Collected data entries
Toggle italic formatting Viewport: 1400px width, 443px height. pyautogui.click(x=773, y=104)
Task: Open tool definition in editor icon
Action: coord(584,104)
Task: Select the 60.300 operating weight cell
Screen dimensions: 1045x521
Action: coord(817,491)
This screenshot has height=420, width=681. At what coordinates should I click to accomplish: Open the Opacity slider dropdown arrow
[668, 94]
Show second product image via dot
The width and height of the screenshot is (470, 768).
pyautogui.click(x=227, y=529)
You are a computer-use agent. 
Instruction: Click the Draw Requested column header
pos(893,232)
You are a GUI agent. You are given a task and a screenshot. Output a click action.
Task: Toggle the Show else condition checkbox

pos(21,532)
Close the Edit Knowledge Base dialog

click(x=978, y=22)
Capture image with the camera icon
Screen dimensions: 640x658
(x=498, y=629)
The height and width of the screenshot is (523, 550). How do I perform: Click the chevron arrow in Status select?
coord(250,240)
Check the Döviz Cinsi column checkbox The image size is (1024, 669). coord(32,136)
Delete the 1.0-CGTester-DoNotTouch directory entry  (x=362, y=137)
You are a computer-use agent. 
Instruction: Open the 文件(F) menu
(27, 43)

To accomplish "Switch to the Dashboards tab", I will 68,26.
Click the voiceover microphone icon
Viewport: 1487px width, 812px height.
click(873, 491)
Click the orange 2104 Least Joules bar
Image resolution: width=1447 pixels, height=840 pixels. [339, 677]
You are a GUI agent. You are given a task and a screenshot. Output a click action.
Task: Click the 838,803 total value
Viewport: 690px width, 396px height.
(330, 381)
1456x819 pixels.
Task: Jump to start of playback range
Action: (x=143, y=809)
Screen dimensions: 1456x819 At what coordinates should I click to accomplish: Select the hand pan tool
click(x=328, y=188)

WHAT YOU HAVE TO DO:
Every record shown above should appear again in your answer, unchanged.

WRITTEN SOLUTION:
Toggle italic formatting Viewport: 1400px width, 443px height. pyautogui.click(x=773, y=104)
Task: Open tool definition in editor icon
Action: coord(584,104)
Task: Select the 60.300 operating weight cell
Screen dimensions: 1045x521
Action: coord(817,491)
This screenshot has height=420, width=681. At what coordinates should I click to accomplish: Open the Opacity slider dropdown arrow
[668, 94]
Show second product image via dot
The width and height of the screenshot is (470, 768).
pyautogui.click(x=227, y=529)
You are a computer-use agent. 
Instruction: Click the Draw Requested column header
pos(893,232)
You are a GUI agent. You are given a task and a screenshot. Output a click action.
Task: Toggle the Show else condition checkbox

pos(21,532)
Close the Edit Knowledge Base dialog

click(x=978, y=22)
Capture image with the camera icon
Screen dimensions: 640x658
(x=498, y=629)
The height and width of the screenshot is (523, 550). How do I perform: Click the chevron arrow in Status select?
coord(250,240)
Check the Döviz Cinsi column checkbox The image size is (1024, 669). coord(32,136)
Delete the 1.0-CGTester-DoNotTouch directory entry  (x=362, y=137)
You are a computer-use agent. 
Instruction: Open the 文件(F) menu
(27, 43)

To accomplish "Switch to the Dashboards tab", I will 68,26.
Click the voiceover microphone icon
Viewport: 1487px width, 812px height.
click(873, 491)
Click the orange 2104 Least Joules bar
Image resolution: width=1447 pixels, height=840 pixels. [339, 677]
You are a GUI agent. You are given a task and a screenshot. Output a click action.
Task: Click the 838,803 total value
Viewport: 690px width, 396px height.
(330, 381)
1456x819 pixels.
Task: Jump to start of playback range
Action: (x=143, y=809)
Screen dimensions: 1456x819 At what coordinates should I click to accomplish: Select the hand pan tool
click(x=328, y=188)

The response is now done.